The coronavirus outbreak will cut demand for cocaine and other drugs if it leads to hundreds of thousands of people losing their jobs, gardaí believe.
“The recreational drug user – the guy who takes cocaine at weekends – may not be spending their money on cocaine, as we saw with the fall-off in usage during the economic crash in 2008”, said a Garda source.
Heroin usage is not likely to be as affected. Given its highly addictive nature, those needing a heroin fix are unlikely to be too aware, or concerned, about wider issues in society such as the coronavirus pandemic.
“If a guy or a girl is on heroin, they have an addiction, and they’re likely to be oblivious to coronavirus. They will need to get their four or five bags a day, and they will trample over anything to get their fix. They’ll still be mixing in the same circles to get their heroin, so nothing is going to change for them except maybe there are fewer people on the street that they can beg for money from”, The Irish Times was told.
◆ ◆ ◆
> _Exercise objective_:
Answer these questions about the text on drug demand and the coronavirus outbreak.
1. What do gardaí say could lead the outbreak to cut demand for cocaine and other drugs?
2. During which earlier event was there a fall-off in cocaine usage?
3. How many bags a day does the text say a heroin user will need?

> _Given data_:
◆ ◆ ◆
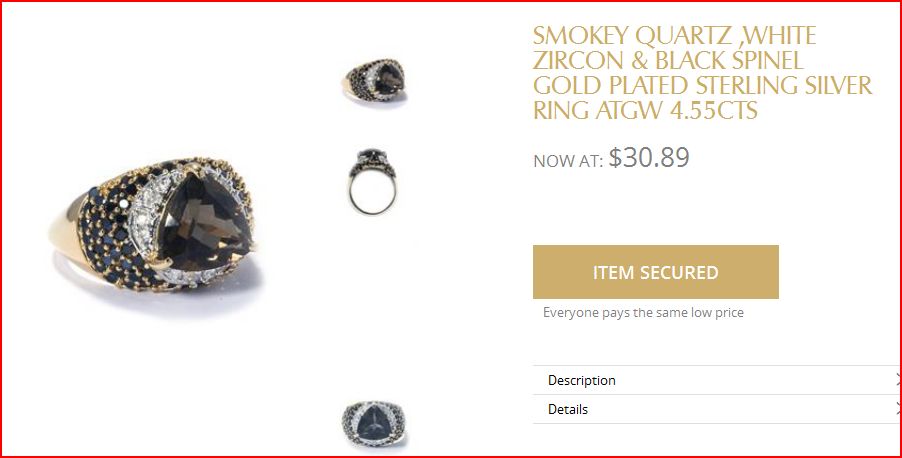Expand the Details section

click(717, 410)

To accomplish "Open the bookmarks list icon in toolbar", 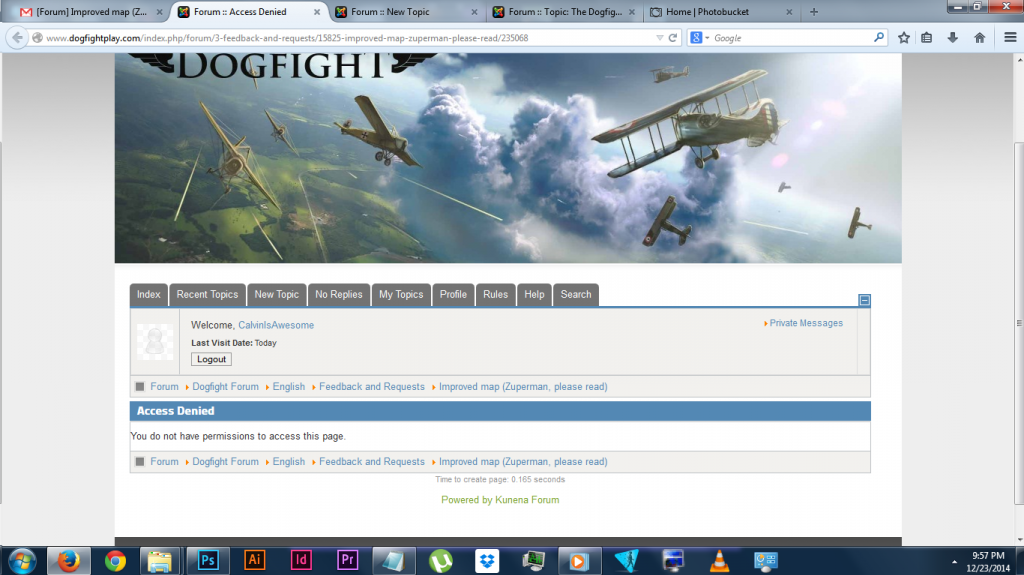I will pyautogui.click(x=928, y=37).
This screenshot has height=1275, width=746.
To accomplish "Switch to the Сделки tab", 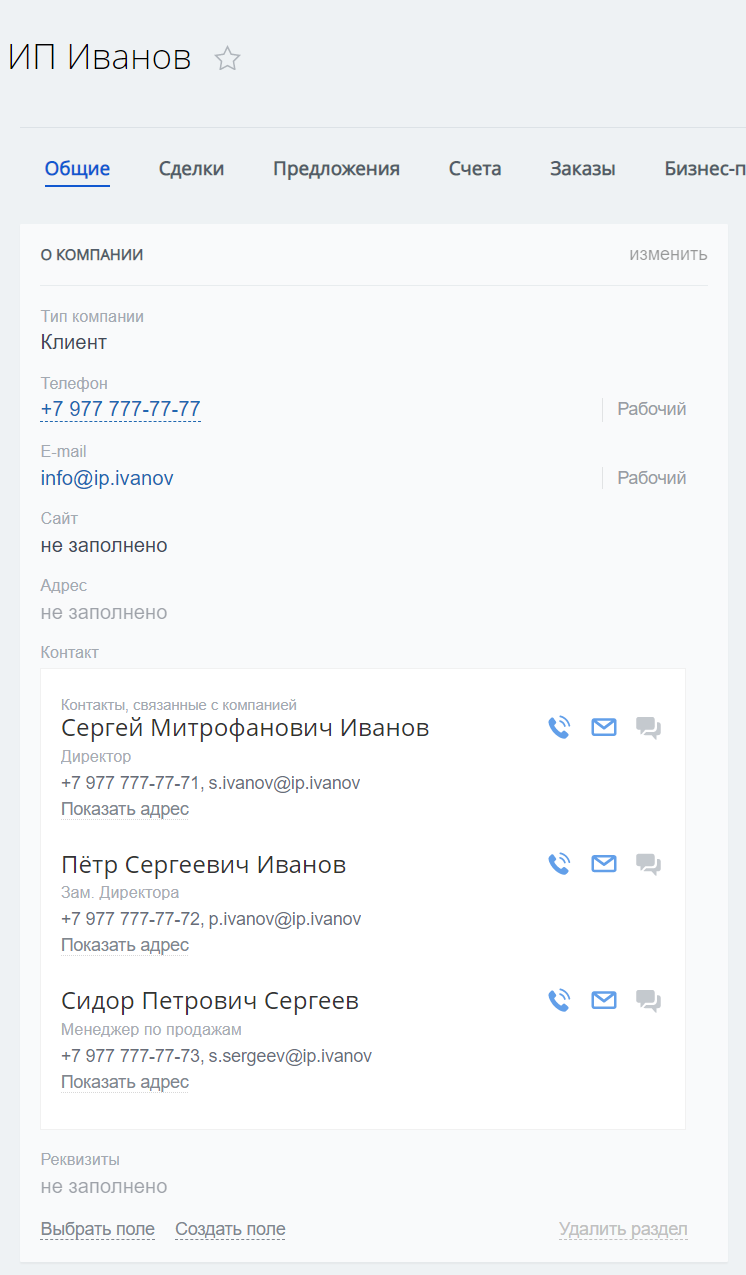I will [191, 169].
◆ ◆ ◆
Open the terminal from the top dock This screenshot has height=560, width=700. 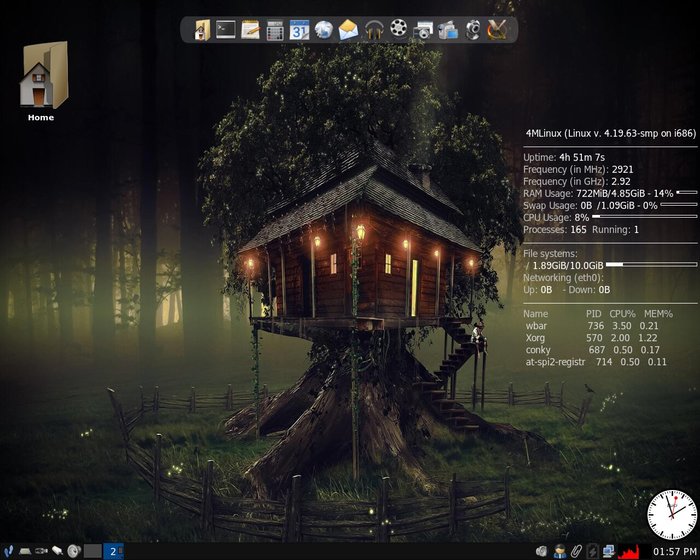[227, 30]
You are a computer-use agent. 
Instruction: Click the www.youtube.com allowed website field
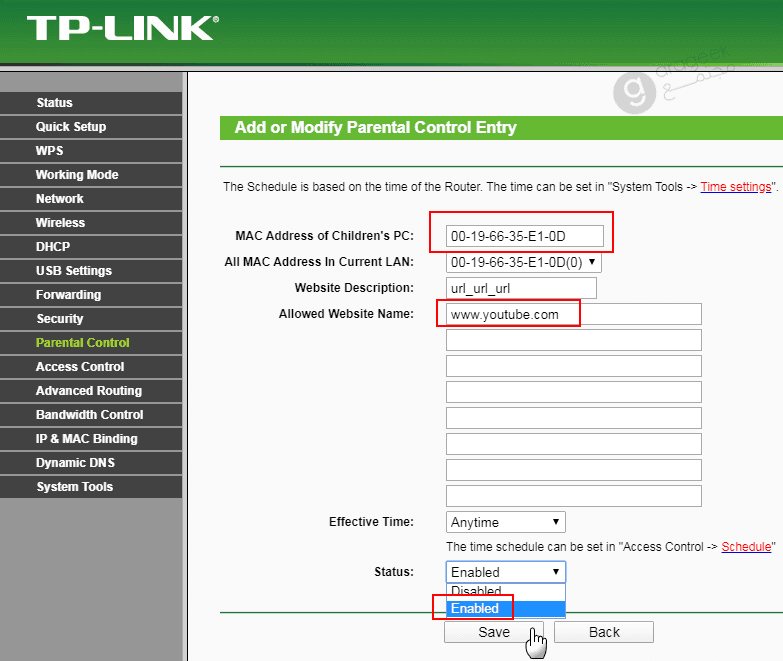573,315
◆ ◆ ◆
> _Task result_:
1. Hundreds of thousands of people losing their jobs.
2. The economic crash in 2008.
3. Four or five.